Las cosas, sencillas

POR CAIUS APICIUS
MADRID,  (EFE).-
Las cosas, en gastronomía en particular y en la vida en general, suelen ser más satisfactorias cuanto menos las complicamos; no está el mundo hoy para aceptar verdades de Pero Grullo, pero no porque no lo sean, sino porque le parecen demasiado simples, demasiado evidentes, nada complicadas.

   Lleva la crítica gastronómica bastante tiempo debatiendo asuntos paragastronómicos, o metagastronómicos: que si los alginatos, que si la metilcelulosa, que cómo hacer arroz sin arroz o pasta sin harina… Les domina la neofilia, y están dispuestos a saludar como gran hallazgo cualquier tontería, con tal de que sea nueva.
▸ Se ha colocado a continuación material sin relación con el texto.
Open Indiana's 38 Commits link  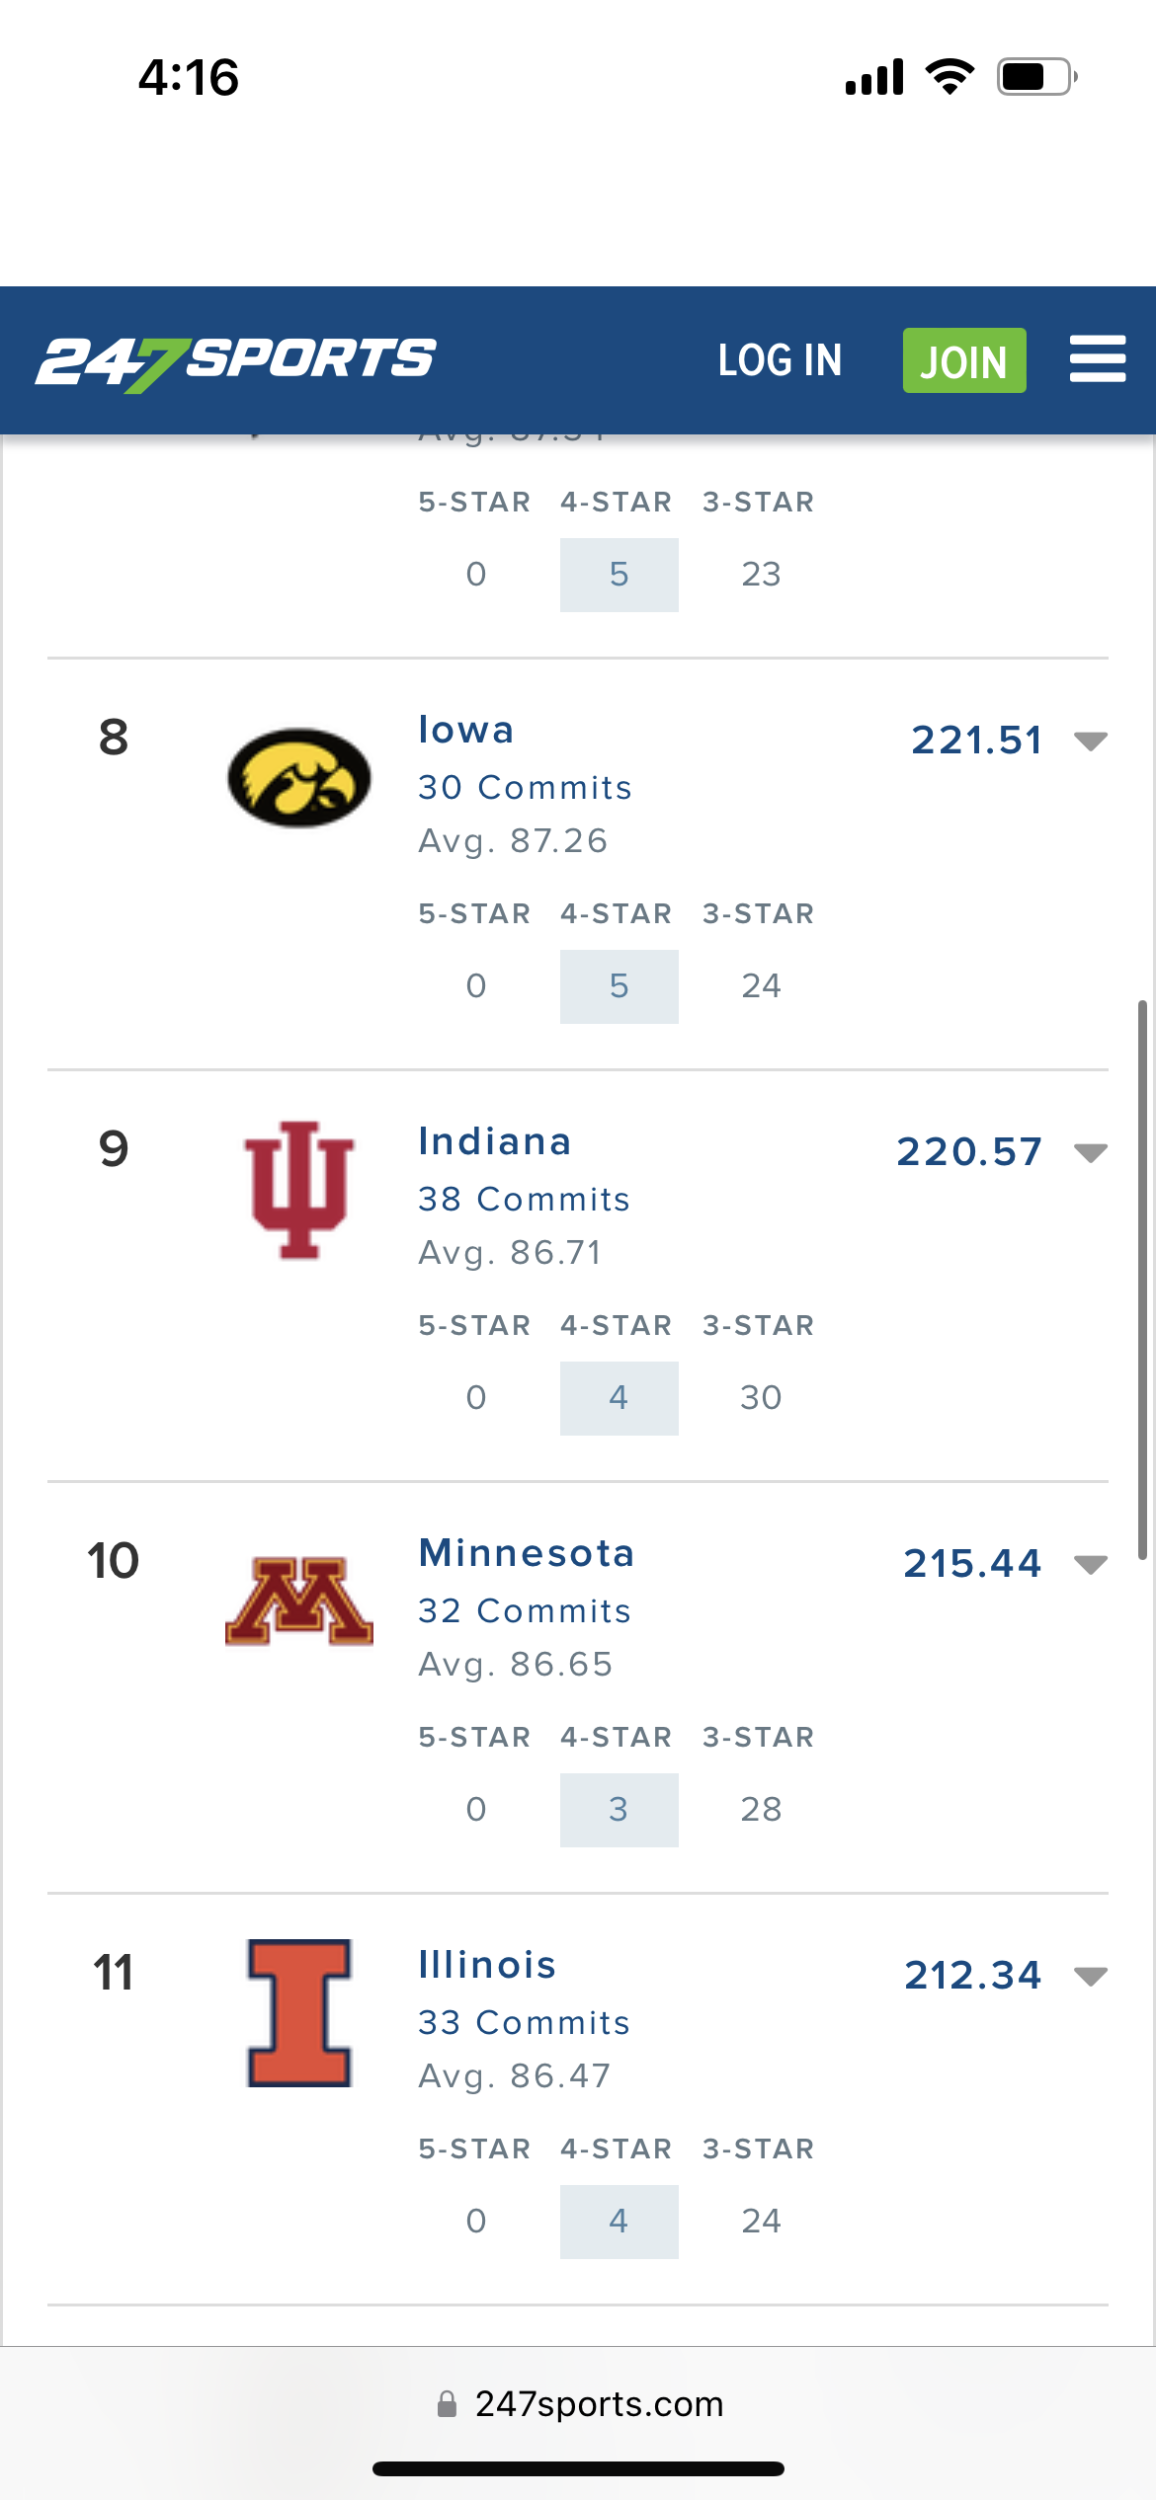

   De manera que un grupo de amigos decidimos pasar muchísimo de todas estas cosas y dedicarnos a darnos un homenaje primaveral. No crean que nos complicamos la vida: para nada. Recuperamos un plan ya hecho en otras ocasiones y que ha demostrado funcionar muy bien, así que no tenía por qué no seguir funcionando.

   Aprovechamos la hospitalidad de un vinicultor de la Ribera del Duero, y nos fuimos al campo burgalés. Ibamos provistos de un buen clarete de la zona, hoy ya casi inencontrable, que había de hacer los honores a la hora del aperitivo. Pero lo importante, con ser satisfactorio, no era el aperitivo, sino el acto central.

   Hecho acopio de buena cantidad de sarmientos de viña, procedimos a encenderlos y a dejar pasar la mañana hasta que se convirtieron en brasas. Pueden estar seguros de que en la espera no hablamos para nada de las propiedades gelificantes de la goma xantana. Una vez logradas unas brasas satisfactorias, colocamos unas parrillas y, sobre ellas, empezamos a disponer costillitas de cordero castellano, mínimas, de un par de bocados como mucho.

   Fuimos esperando a que se hicieran de un lado antes de darles la vuelta para que se asaran por los dos. La boca, puedo jurarlo, se nos hacía agua. Ya habíamos sustituido el claretillo del aperitivo por un tinto mucho más serio, tampoco en exceso, pero de gran calidad.

   Sin más acompañamiento que una fresca ensalada de lechuga y cebolla, un pan burgalés y el susodicho vino, procedimos a la degustación de las chuletillas, por supuesto a mano, como mandan los cánones camperos. Ligeramente torradas por fuera, jugosas -pero no sanguinolentas: el cordero no admite ese punto- por dentro, fueron pasando a bodega. Con calma.

   La fiesta duró un buen rato. Luego, ya se imaginan la tertulia -hubo quien prefirió una siesta- bajo los chopos. El mundo estaba en orden, las cosas eran buenas y hasta nosotros éramos buenos. No diré yo que hubiésemos alcanzado el nirvana, pero nos debió de faltar muy poco.

   Y es que está muy claro que para disfrutar de una comida no hace falta más que, primero, tener apetito y, segundo, tener qué comer y que a poder ser se trate de una materia de calidad. Unan a ello un buen grupo de amigos, una conversación amena, un buen vino de la tierra… y ya ven que no hace falta complicarse la vida apelando a técnicas de laboratorios industriales para conseguir un plato que es cualquier cosa menos lo que dice y parece ser.

   Porque ya me dirán ustedes para qué hay que empeñarse en hacer una cosa semejante al queso parmesano partiendo de aceite de oliva, de goma xantana, de garrafín y de metilcelulosa para conseguir que el producto resultante sepa a parmesano y tenga aspecto de parmesano; yo, para eso, me compro un trozo de parmesano, la verdad, y me dejo de experimentos.

   O, sencillamente, experimento cuál es la mejor manera de asar al sarmiento unas chuletitas de cordero lechal… sin conservantes, emulgentes, gelificantes ni antioxidantes: al natural. Ah, ¿que soy antiguo? Bueno, pues, ahora que lo dicen, a lo mejor si.